Hannover feiert seinen ersten Queer-Slam
Nach Monaten der intensiven Vorbereitung war es am 4. April 2026 endlich so weit. Der erste hannoversche Queer-Slam ging in der Schwulen Sau in der Nordstadt über die Bühne – und damit startete auch das Vorprogramm zum SLAM 2026, unsere Road to Slam.
Es war eine Auftaktveranstaltung der ganz besonderen Art. Die Zuschauer*innen drängten sich in den gemütlich eingerichteten Saal, saßen teilweise auf dem Boden, standen angelehnt am Eingang oder an der Bar. Die restlos ausverkaufte Veranstaltung zeigte alle Stärken, die Poetry Slam zu bieten hat. Angeheizt von der Moderation von Pauline Prigge und Emil Engelhardt und den Stimmen von Jana Goller, Einfach Else, Sven Ludewig, Sam Sackbrook und Antonia Josefa feierte das Publikum fast drei Stunden lang alle Facetten der queeren Poesie.

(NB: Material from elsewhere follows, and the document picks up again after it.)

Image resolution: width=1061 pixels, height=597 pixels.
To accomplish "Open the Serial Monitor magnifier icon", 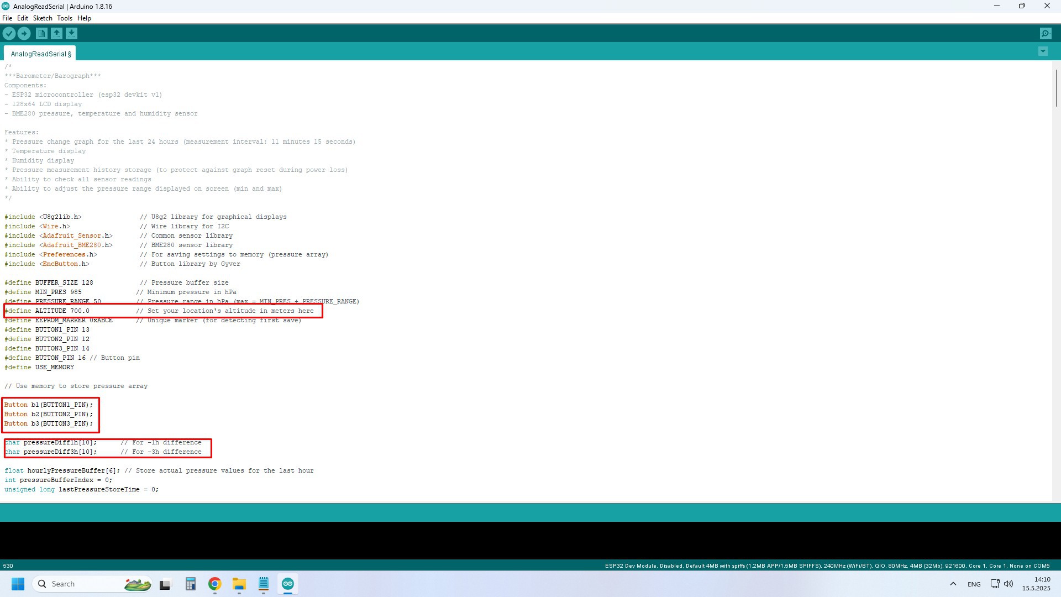I will (x=1046, y=34).
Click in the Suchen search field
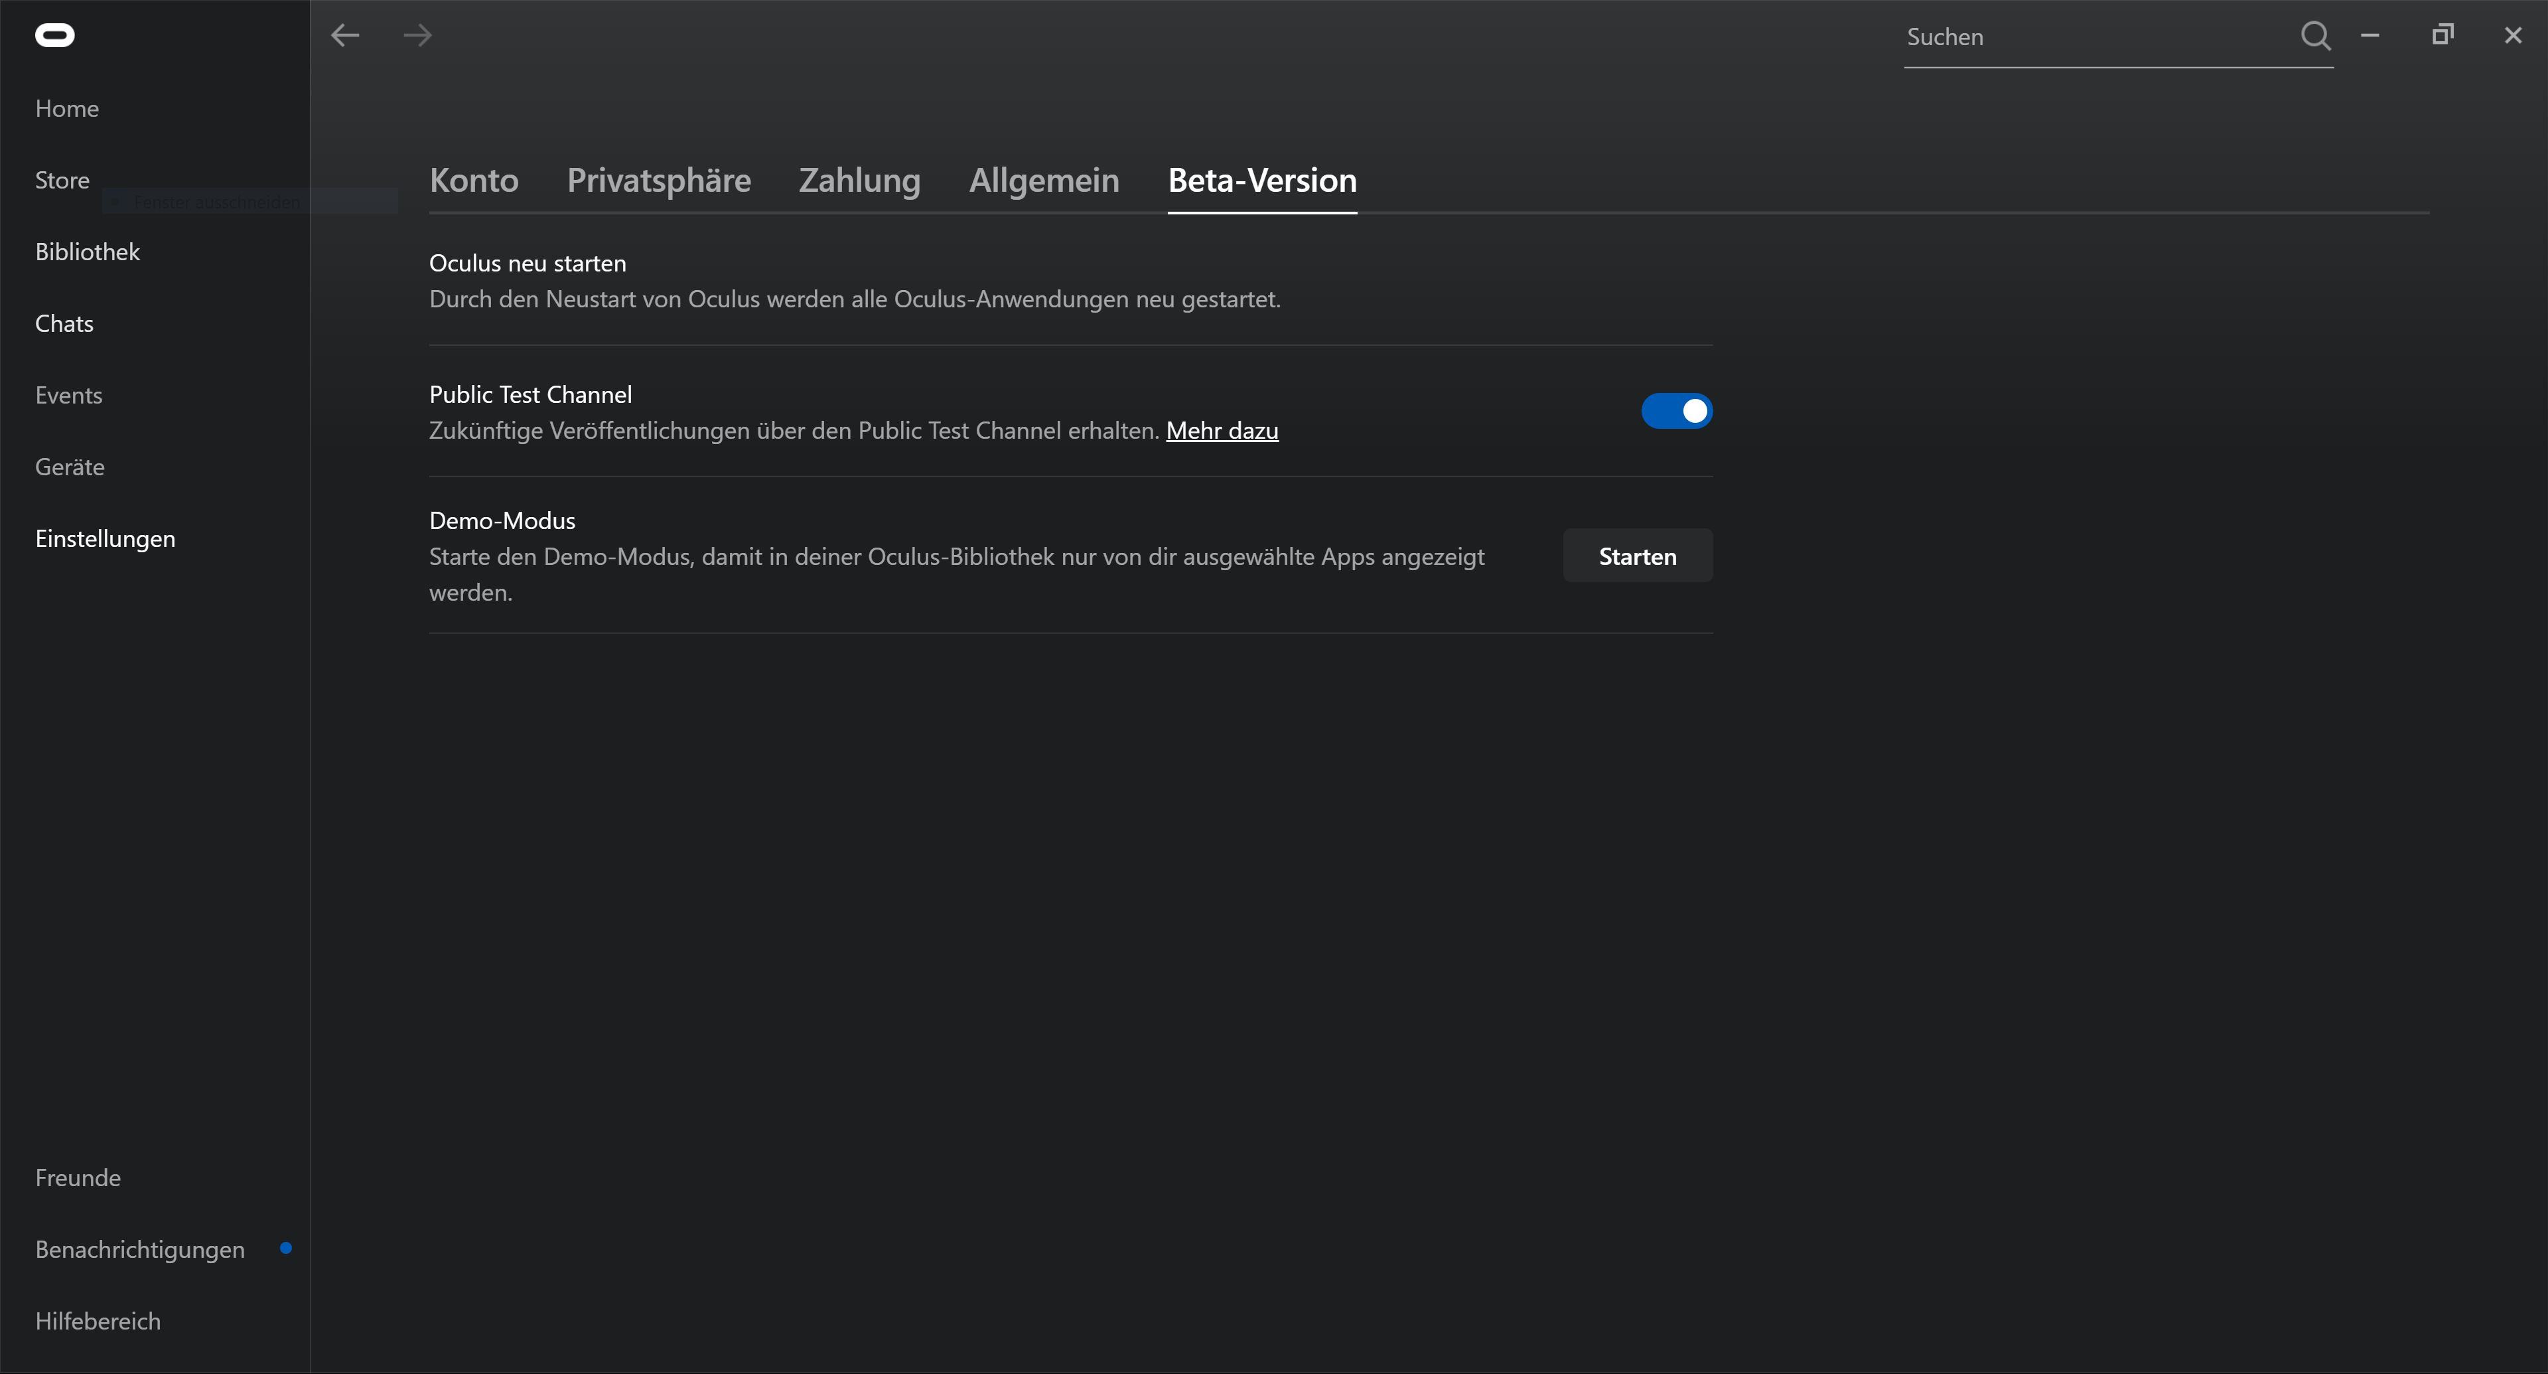 2097,38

Und noch Tage danach trudelten Botschaften der Freude und Euphorie in die Postfächer unserer Veranstalter*innen Pauli, Antonia und Emil. Ein deutliches Zeichen, das die Notwendigkeit von Veranstaltungen dieser Art in unserer Stadt unterstreicht.
Und jetzt heißt es, den Schwung mitnehmen, die Energie aufsaugen, die Spannung halten, und dann weiter auf der Road to Slam zu den deutschsprachigen Meister*innenschaften im Poetry Slam vom 23. bis 26. September in Hannover!